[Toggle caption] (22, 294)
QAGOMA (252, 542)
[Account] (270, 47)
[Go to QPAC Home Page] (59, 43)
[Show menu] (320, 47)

++++++++++

### What needs to be done
The data, all of it, should be transcribed exactly.

### Written answer
[Toggle caption] (22, 294)
QAGOMA (252, 542)
[Account] (270, 47)
[Go to QPAC Home Page] (59, 43)
[Show menu] (320, 47)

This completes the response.